Marcelo Sales - estudante
As crianças merecem um destaque à parte, meninos e meninas que assumem seu cabelo natural e já não sofrem por isso, geralmente alavancados pelos pais e mães que incentivam e elogiam suas crias no intento de reforçar a autoestima desde cedo. Gosto do meu cabelo e na escola ninguém estranha, tenho coleguinhas com cabelo black power também, apesar de não ter nenhum professor negro, diz João de 6 anos que estuda em escola particular no município de Camaçari. Já Júlia de 8 anos diz que nunca sofreu nenhum tipo de preconceito por conta do seu cabelo crespo e gosta de usá-lo solto com laços e assessórios.

Júlia, estudante
Os pequenos parecem não ter sido contaminados com o preconceito seja pela tenra idade ou por fazer parte de um grupo onde o cabelo crespo e a valorização da cultura e da estética negra são naturais. Nos dias de hoje a valorização almejada tanto pela marcha como pelos diversos movimentos sociais ligados à questão racial não é percebida pela população feminina que procura valorizar a sua estética racial. Na procura por emprego ou no dia a dia são várias as manifestações sutis ou não que procuram moldar os traços negroides, geralmente as falas são feitas no sentido de sugestão para “arrumar o cabelo”.

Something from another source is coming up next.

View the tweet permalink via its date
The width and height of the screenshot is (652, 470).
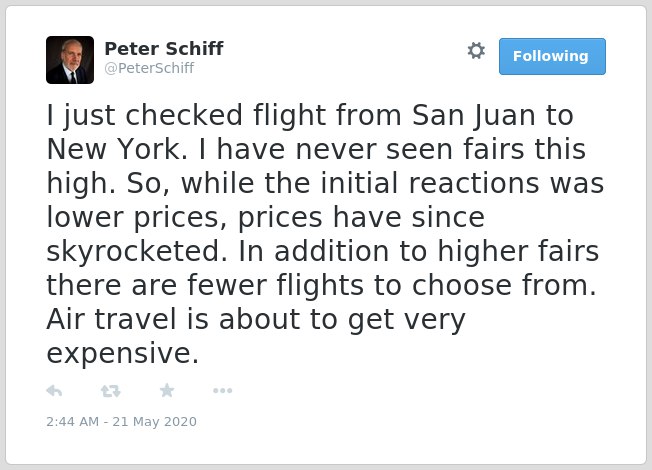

Alisar o cabelo muitas vezes perpassa pela possibilidade de estar empregado ou não, Alana Priscila, 21 anos, estudante de museologia e estagiária do Museu de Arte Sacra da UFBA, relata que antes deste estágio foi rejeitada por algumas empresas por ostentar uma cabeleira volumosa, crespa e tingida de lilás. Mesmo com tantos desafios não se deixou dominar pelos “nãos” e manteve a firmeza em não sucumbir ao alisamento.
A família muitas vezes é o primeiro núcleo a reforçar o preconceito da sociedade, é a primeira barreira que será transposta, depois dela fica bem mais fácil derrubar as outras tantas com a qual se debaterá ao longo da vida. Quando isso não é possível Larissa Cristina que aos 14 anos já tentou usar os cabelos naturais mas por não se identificar com esta estética optou por utilizar química para alisar os cabelos. Não se trata de moda, é meu gosto mesmo, diz ela que foi até a marcha para encontrar-se com alguns amigos e estava acompanhada da mãe que alisa os cabelos também.
O caminho foi aberto mas há muito ainda a se fazer no sentido de empoderar homens e mulheres que valorizam sua ancestralidade, sua cor, sua estética, ter a cor da noite na pele e reafirmá-la cotidianamente nos cabelos, nas roupas e no corpo, requer coragem.